Chapitre 27 : Chasse au Mastrylith

6 minutes de lecture

 Gothzul avait déjà recruté un maître des animaux pour avoir des infos sur le mastrylith et celui-ci devait nous retrouver au Bac de Drelyn trois jours plus tard.

 Les maîtres des animaux sont des adeptes assez particuliers qui préfèrent travailler avec des animaux et apprendre d’eux plutôt que le faire avec d’autres donneurs-de-noms. Ils recherchent la force de volonté et l’indépendance qui fait souvent défaut aux citadins. Ils détestent les villes grouillantes et sales où les habitants considèrent que tout ce qu’ils touchent leur appartient. Je partageais certaines de leurs convictions mais je conservais une certaine foi dans les donneurs-de-noms.
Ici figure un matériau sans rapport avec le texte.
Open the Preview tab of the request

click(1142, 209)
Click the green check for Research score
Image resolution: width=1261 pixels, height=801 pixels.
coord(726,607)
 Le jour dit, nous arrivâmes dans le village où nous retrouvâmes l’adepte en question, ainsi que bon nombre de villageois de notre connaissance. Nous en profitâmes pour organiser notre traditionnelle fiesta de début de mission au Vieux Pont. L’auberge avait survécu au passage de la horde ork, même si de grosses réparations avaient été nécessaires. Une fois encore, la bière coula à flots et les habitués se joignirent à nous dans une ambiance des plus festives, comme pour exorciser les moments sombres qui avaient menacés ces lieux.


*  *


 Le lendemain, à l’aurore, la fine équipe était prête, bien que l’impatience de la chasse ne fût pas partagée par tous. À peine avions quitté l’agglomération que nous fûmes rattrapés par un petit groupe de miliciens et de villageois équipés à la hâte qui souhaitaient se joindre à nous pour débarrasser la région du mastrylith. Ils hésitaient à y aller seuls mais quand ils avaient entendu dire que les « héros » de Brindol étaient là, ils s’étaient dit que la chose devenait tout de suite plus faisable.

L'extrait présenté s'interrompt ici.